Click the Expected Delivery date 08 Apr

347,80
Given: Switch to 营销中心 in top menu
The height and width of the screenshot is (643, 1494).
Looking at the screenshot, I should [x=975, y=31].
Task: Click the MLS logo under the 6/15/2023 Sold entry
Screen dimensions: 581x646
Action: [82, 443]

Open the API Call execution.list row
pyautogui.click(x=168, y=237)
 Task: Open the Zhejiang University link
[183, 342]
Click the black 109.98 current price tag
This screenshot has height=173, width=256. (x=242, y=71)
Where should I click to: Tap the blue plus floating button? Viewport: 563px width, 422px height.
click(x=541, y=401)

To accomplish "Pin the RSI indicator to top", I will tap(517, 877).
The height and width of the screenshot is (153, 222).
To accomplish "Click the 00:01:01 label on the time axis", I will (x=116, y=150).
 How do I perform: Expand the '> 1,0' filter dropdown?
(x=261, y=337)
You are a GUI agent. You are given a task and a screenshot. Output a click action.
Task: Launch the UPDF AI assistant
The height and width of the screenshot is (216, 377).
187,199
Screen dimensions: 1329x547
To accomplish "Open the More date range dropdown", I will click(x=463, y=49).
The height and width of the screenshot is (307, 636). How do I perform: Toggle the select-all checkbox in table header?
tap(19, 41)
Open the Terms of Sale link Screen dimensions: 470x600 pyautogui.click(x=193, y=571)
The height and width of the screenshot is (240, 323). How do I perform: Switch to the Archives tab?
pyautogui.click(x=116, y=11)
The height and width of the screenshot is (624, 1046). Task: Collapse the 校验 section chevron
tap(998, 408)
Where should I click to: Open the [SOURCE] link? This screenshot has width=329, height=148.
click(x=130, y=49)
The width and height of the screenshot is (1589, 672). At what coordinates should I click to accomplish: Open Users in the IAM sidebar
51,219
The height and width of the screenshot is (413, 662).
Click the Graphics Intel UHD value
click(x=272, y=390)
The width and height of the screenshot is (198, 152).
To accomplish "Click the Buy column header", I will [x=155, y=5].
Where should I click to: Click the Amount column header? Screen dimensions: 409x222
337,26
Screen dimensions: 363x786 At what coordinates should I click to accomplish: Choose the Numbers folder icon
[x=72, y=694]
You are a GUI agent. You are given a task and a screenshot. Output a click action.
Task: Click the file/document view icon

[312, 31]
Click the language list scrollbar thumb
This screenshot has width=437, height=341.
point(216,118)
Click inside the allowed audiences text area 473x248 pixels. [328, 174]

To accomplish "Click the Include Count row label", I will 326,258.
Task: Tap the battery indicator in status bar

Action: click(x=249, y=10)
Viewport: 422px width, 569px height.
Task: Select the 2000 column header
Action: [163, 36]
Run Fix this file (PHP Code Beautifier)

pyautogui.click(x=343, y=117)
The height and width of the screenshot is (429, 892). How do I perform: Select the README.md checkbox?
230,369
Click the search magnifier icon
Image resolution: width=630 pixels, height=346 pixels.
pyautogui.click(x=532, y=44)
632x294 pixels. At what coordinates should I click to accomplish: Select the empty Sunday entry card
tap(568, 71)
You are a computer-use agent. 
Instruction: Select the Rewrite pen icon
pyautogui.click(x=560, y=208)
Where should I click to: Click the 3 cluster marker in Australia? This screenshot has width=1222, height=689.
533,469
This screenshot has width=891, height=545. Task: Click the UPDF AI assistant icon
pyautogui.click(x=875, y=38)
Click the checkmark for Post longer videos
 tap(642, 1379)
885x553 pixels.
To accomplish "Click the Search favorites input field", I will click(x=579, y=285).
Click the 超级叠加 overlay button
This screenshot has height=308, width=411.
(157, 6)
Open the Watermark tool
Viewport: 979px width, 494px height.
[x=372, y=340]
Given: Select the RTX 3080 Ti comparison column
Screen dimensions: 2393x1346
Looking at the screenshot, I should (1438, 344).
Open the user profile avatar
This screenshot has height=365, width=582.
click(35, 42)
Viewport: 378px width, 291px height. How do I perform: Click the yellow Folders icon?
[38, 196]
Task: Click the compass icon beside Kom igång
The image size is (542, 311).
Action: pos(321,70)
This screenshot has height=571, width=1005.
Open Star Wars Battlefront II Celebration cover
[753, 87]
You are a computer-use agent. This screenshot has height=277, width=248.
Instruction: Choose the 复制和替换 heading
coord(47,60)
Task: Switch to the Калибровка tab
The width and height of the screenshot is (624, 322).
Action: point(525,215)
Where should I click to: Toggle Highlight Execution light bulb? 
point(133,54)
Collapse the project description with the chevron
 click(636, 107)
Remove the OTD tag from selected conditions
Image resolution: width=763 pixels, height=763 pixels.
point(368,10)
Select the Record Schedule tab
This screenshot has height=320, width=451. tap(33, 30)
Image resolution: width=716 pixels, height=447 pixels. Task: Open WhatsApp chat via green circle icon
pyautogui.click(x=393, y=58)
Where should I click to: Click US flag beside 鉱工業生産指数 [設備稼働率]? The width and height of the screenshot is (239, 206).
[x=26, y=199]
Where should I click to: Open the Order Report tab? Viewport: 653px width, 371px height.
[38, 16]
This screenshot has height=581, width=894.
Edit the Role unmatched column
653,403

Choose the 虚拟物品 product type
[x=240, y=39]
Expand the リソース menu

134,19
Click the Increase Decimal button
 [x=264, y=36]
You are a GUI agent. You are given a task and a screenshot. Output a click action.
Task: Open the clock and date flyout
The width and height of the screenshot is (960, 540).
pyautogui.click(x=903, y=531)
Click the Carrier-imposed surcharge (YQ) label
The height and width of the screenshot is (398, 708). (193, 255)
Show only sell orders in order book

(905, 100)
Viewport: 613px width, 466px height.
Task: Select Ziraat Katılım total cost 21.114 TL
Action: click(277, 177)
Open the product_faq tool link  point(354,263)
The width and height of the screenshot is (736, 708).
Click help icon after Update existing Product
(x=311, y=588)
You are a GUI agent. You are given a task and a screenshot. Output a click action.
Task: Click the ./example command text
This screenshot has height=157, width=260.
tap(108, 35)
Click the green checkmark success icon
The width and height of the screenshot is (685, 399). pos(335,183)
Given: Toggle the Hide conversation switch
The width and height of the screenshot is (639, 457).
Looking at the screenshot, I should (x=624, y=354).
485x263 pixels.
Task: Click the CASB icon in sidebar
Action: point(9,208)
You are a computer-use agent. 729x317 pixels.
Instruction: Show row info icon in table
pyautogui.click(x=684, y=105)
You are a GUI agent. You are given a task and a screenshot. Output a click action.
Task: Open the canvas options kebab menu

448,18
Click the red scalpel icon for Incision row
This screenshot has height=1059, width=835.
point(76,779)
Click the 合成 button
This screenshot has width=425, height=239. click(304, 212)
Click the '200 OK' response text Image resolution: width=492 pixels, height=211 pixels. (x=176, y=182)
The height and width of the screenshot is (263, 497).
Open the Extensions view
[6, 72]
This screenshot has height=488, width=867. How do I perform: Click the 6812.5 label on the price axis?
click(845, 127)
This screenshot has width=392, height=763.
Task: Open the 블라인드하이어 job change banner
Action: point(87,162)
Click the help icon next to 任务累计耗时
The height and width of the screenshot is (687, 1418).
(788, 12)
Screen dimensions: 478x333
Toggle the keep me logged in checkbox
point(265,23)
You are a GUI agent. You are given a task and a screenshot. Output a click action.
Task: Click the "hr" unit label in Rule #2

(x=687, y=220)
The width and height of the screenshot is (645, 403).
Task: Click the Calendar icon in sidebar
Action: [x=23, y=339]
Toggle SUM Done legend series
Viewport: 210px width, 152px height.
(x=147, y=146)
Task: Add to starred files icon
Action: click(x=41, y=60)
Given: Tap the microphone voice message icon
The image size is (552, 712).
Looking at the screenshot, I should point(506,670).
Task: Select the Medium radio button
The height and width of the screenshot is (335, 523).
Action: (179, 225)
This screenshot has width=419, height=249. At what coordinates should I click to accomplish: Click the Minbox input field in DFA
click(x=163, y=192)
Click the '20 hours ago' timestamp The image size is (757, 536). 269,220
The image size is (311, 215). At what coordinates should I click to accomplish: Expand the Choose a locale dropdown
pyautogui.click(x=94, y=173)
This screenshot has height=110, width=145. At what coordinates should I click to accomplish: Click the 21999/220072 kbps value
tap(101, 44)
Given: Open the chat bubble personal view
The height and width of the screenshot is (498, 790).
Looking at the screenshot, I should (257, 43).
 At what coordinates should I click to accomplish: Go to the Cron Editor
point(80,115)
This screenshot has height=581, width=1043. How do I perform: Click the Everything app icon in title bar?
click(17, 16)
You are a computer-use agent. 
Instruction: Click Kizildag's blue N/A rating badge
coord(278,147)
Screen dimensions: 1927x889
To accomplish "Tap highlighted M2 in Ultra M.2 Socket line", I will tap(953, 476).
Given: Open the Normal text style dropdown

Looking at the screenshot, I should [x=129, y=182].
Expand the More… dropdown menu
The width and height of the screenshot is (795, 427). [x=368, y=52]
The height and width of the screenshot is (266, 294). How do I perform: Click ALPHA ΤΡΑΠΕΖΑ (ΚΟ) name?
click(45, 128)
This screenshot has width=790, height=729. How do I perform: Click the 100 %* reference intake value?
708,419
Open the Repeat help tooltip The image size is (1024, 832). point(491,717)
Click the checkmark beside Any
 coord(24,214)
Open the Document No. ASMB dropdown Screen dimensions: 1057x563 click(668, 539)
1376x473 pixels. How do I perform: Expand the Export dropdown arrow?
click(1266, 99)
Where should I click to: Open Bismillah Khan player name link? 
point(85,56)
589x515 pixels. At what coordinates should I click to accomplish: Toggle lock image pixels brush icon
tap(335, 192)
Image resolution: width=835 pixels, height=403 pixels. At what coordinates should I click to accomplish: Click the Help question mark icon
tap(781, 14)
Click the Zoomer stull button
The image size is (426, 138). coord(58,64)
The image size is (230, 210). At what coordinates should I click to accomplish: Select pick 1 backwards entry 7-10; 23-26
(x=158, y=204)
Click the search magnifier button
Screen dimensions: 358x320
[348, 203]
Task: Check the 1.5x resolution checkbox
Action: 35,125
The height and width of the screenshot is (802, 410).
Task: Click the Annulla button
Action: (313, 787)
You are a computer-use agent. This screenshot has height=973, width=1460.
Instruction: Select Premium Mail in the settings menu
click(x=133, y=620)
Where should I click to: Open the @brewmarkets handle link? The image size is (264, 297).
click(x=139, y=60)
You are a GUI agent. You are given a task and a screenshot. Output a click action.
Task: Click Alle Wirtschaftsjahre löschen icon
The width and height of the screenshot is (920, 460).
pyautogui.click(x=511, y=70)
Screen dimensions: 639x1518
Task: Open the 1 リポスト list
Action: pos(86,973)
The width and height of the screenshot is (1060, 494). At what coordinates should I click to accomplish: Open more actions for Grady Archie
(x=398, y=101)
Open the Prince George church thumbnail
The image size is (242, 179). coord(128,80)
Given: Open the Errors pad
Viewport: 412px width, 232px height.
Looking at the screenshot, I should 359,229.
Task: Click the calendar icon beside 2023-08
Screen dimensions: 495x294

◆ ◆ ◆ ◆

▸ **Work instructions**
State, with no accompanying text, how many lines of the material contain the string "computer".

▸ **Response to this exercise**
5